The Midwest is not too happy, according to Zillow; the new owners of this Evanston home are happy about what was left in the fridge; and the Metropolitan Planning Council is sponsoring a contest to find the most beloved public place.

Three dispatches about happiness:

  • According to a new homeowner confidence survey from Zillow.com, homeowners in the Midwest are more glum about the near-term future of the value of their homes than their counterparts in the rest of the country. The survey, released Tuesday, comes on the heels of last week’s data-crammed report from Zillow about home values.

    While that report provided data down to the neighborhood level, Tuesday’s survey breaks the United States into four geographical regions. Of those regions, the Midwest had the highest number of respondents—25 percent—who thought that the value of their homes would decrease over the next six months. (Only 17 percent of respondents in the northeast and the south, and 19 percent in the west, expected their homes to decrease in value over that same time period.) The Midwest also had the smallest number of respondents—27 percent—who thought that their homes would increase in value over the next six months. (In the northeast and south, 38 percent of the respondents thought that their home’s value would increase, while 30 percent in the west shared that opinion.)
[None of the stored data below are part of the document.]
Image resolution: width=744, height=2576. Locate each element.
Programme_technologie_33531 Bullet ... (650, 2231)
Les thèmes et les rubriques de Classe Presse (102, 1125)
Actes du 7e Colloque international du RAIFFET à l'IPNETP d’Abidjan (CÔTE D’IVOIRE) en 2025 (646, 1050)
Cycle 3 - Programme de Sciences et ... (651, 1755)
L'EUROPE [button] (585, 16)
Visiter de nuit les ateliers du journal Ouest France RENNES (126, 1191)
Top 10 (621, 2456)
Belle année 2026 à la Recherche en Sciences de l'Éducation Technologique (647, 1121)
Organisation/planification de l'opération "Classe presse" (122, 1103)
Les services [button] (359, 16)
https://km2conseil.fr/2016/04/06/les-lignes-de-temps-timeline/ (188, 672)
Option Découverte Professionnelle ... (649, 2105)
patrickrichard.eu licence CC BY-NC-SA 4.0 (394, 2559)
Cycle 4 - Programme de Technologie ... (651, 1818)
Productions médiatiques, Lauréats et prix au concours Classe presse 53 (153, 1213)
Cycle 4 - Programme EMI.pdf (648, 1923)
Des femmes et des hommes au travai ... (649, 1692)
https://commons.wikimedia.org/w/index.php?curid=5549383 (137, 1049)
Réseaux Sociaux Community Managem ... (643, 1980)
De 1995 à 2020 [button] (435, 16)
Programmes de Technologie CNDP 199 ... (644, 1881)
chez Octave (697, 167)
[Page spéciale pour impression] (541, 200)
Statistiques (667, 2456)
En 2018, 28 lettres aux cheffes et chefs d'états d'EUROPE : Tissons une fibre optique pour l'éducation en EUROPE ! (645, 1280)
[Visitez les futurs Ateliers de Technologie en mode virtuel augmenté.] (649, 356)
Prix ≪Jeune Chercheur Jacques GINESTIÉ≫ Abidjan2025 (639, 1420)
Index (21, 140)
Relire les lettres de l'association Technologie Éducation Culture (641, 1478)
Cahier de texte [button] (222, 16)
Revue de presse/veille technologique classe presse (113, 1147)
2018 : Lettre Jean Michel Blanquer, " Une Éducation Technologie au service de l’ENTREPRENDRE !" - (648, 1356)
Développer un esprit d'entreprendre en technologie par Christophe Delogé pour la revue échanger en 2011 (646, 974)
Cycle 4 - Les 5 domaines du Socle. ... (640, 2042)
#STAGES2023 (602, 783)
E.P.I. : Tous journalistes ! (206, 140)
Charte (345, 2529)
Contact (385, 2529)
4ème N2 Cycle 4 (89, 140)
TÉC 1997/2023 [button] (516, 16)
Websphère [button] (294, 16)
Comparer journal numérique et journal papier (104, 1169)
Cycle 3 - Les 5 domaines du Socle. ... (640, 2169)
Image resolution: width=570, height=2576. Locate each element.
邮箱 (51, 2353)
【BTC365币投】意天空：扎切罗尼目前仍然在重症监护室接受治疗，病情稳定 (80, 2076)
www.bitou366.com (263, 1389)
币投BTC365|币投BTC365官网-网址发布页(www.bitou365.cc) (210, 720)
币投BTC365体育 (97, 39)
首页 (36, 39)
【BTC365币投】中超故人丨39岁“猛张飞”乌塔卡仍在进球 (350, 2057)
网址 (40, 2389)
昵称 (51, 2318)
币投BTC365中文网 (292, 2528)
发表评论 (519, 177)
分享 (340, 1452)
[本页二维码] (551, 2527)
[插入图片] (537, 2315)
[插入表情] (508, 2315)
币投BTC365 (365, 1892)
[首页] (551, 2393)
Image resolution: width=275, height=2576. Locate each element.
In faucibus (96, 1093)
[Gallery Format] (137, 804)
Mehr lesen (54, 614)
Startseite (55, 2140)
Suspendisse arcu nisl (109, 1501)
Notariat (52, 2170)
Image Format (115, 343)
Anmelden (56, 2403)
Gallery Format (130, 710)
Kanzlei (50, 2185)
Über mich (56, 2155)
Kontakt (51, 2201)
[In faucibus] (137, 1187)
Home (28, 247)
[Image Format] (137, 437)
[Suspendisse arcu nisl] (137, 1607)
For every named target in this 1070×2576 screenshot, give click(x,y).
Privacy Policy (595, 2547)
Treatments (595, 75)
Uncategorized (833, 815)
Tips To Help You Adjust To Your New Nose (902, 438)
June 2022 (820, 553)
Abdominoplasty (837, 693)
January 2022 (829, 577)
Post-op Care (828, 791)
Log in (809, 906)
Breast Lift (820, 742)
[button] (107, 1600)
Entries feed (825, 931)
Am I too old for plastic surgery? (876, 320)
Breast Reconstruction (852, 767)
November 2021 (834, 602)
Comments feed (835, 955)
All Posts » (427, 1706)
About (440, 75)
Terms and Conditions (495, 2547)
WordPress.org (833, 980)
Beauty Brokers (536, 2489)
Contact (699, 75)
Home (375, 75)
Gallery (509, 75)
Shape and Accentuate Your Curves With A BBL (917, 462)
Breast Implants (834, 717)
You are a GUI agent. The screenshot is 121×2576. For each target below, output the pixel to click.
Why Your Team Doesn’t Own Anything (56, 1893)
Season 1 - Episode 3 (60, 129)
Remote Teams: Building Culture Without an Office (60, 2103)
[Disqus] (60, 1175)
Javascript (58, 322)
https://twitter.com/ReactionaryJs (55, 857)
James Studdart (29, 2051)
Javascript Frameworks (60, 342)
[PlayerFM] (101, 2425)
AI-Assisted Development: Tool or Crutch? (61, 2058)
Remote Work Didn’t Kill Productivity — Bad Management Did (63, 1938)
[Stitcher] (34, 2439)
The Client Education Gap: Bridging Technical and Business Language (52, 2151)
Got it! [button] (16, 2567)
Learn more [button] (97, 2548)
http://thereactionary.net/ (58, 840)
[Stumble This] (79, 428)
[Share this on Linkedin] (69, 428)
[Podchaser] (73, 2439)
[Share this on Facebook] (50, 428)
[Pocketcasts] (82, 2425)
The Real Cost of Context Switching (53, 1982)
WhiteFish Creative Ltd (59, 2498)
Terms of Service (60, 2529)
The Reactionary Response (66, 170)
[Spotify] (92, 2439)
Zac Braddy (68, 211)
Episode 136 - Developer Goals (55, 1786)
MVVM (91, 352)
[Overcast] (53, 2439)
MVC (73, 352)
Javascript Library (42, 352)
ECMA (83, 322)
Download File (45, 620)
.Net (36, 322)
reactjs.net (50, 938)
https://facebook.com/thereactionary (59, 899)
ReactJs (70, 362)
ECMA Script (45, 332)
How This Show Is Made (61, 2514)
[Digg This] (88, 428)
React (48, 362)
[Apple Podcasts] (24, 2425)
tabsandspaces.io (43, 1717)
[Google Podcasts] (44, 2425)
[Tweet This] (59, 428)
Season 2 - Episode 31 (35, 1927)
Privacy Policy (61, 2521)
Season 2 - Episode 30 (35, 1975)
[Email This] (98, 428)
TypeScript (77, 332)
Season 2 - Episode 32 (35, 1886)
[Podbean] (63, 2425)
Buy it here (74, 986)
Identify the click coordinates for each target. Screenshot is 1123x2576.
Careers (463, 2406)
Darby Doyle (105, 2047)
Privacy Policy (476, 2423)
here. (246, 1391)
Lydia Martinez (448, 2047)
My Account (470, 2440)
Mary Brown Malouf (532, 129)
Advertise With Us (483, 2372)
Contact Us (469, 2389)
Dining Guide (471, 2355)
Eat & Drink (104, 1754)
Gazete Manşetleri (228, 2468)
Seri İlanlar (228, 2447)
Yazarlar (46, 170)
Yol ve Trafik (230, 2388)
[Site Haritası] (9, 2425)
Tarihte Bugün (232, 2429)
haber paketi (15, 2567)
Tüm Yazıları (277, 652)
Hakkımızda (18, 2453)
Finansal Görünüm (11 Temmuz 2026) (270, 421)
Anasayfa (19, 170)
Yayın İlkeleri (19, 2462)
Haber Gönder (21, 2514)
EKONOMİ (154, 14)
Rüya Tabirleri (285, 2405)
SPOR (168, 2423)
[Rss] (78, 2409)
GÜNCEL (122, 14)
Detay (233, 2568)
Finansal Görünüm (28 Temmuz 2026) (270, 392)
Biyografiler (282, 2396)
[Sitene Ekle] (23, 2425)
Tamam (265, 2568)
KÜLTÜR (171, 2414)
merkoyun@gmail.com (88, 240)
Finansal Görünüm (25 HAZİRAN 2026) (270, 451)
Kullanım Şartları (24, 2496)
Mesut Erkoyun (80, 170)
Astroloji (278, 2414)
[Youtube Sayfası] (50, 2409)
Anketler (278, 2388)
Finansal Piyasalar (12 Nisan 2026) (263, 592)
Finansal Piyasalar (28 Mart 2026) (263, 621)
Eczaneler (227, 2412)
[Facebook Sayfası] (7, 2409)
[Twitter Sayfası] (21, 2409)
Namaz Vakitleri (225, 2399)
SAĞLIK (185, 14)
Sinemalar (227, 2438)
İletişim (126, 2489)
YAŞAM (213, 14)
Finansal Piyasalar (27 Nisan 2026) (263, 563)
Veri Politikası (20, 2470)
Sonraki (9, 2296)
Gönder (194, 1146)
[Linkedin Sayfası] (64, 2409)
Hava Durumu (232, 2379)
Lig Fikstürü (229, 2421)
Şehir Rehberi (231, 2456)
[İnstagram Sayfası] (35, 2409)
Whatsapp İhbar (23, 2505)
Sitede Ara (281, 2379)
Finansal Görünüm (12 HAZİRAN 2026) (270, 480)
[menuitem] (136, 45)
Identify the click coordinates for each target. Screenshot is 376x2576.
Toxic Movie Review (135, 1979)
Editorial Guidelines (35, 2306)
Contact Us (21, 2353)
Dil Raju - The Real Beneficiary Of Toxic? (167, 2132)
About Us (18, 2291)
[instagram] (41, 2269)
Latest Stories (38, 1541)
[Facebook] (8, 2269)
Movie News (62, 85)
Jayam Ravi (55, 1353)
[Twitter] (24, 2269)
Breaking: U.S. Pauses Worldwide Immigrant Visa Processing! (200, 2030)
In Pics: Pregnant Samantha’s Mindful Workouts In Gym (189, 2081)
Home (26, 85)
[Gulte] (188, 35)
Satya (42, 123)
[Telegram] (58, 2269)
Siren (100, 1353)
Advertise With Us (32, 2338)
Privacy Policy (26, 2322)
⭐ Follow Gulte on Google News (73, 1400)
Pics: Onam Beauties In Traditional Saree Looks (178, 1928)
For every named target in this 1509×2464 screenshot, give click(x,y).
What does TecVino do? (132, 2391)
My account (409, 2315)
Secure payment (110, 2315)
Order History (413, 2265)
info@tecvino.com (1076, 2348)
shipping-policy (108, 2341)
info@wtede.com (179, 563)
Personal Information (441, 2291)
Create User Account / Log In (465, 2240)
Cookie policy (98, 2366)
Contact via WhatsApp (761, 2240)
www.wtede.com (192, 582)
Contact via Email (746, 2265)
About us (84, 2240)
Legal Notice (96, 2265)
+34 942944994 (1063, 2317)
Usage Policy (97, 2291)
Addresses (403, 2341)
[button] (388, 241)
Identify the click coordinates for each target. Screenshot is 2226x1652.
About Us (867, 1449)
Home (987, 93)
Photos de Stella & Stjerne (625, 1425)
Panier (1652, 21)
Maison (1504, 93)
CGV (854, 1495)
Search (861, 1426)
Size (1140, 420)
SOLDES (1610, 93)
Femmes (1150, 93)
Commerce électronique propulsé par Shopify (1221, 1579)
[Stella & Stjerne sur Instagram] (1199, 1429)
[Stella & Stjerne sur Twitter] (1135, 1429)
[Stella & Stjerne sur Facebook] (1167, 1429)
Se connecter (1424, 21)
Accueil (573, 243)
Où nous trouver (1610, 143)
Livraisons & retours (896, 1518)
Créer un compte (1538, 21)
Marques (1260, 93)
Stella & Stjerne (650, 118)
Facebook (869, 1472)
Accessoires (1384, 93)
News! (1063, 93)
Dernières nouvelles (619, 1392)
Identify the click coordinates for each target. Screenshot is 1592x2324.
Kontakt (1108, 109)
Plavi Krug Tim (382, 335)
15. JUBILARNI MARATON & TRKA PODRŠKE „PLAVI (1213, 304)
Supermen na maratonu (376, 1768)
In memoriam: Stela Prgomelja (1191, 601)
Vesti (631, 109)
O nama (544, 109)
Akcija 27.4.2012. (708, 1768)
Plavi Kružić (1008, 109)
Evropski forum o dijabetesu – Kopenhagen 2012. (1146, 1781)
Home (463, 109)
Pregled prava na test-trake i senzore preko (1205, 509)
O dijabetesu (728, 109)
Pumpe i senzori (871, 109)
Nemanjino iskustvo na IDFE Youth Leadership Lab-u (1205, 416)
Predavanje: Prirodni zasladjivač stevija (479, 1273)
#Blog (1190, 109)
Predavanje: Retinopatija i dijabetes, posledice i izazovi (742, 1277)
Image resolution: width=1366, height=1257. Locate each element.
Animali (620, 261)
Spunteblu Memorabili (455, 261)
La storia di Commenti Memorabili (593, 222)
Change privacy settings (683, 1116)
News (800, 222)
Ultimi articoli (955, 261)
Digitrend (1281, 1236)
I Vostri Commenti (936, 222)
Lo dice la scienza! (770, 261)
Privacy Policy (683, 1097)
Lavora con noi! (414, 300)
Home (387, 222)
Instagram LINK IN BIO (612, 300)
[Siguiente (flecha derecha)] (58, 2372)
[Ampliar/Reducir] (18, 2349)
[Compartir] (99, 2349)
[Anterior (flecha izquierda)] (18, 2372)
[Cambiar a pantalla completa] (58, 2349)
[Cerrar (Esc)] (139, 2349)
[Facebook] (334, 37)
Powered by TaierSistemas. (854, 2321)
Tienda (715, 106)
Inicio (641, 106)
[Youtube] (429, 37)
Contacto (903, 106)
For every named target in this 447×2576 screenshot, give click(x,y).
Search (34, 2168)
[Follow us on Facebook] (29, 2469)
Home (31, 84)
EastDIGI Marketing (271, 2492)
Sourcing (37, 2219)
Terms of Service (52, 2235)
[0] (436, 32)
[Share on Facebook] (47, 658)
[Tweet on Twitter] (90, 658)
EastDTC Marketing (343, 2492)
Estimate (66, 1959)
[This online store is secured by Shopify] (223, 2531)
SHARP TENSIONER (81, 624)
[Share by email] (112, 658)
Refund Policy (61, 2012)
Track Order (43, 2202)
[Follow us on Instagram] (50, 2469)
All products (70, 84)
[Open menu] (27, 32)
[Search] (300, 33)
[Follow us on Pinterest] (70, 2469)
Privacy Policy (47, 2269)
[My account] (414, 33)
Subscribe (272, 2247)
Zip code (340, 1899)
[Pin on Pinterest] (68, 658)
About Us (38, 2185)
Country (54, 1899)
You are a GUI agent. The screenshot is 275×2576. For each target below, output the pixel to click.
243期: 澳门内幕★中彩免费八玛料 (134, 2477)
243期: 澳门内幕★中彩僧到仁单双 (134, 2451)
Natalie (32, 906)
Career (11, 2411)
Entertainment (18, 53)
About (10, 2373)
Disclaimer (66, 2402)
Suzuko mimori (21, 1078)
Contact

    Compare those numbers to what Zillow calls the “market reality.” According to the company’s latest survey, the hardest hit geographical region was the west, with 89 percent of homes there actually decreasing in value; in the Midwest, 84 percent of homes decreased, followed by the south (80 percent) and the northeast (77 percent).

  • Last year, Paul Hart, the CEO of the Chicago wine-collectors’ brokerage Hart Davis Hart, included 200 bottles of his finest wines with the 16-room Evanston house he was selling for $1.8 million. But Hart’s agent, James Konold of Koenig & Strey GMAC, says that the eventual buyers, whom he would not identify, declined the wine and instead took about $14,000 off the price. (The sale on the 111-year-old house closed August 12th at $1.3 million after the asking price had been cut to $1.45 million.) Here’s the happy part: “[Hart] decided to leave them some very nice wine anyway,” Konold says. He would not specify how many bottles, but said it was more than a case. “And the champagne he left in the refrigerator was very valuable,” Konold says.
  • This time of year, all it takes to make me happy is a walk along Lake Michigan. But there are dozens of other fantastic spots around the city and suburbs, and the Metropolitan Planning Council is running a contest to find out which is the most beloved public place in the Chicago region. Nominees range in scale from Millennium Park to a community garden on a single house lot on the North Side. Many suburban locations have also been nominated. The polls close September 14th.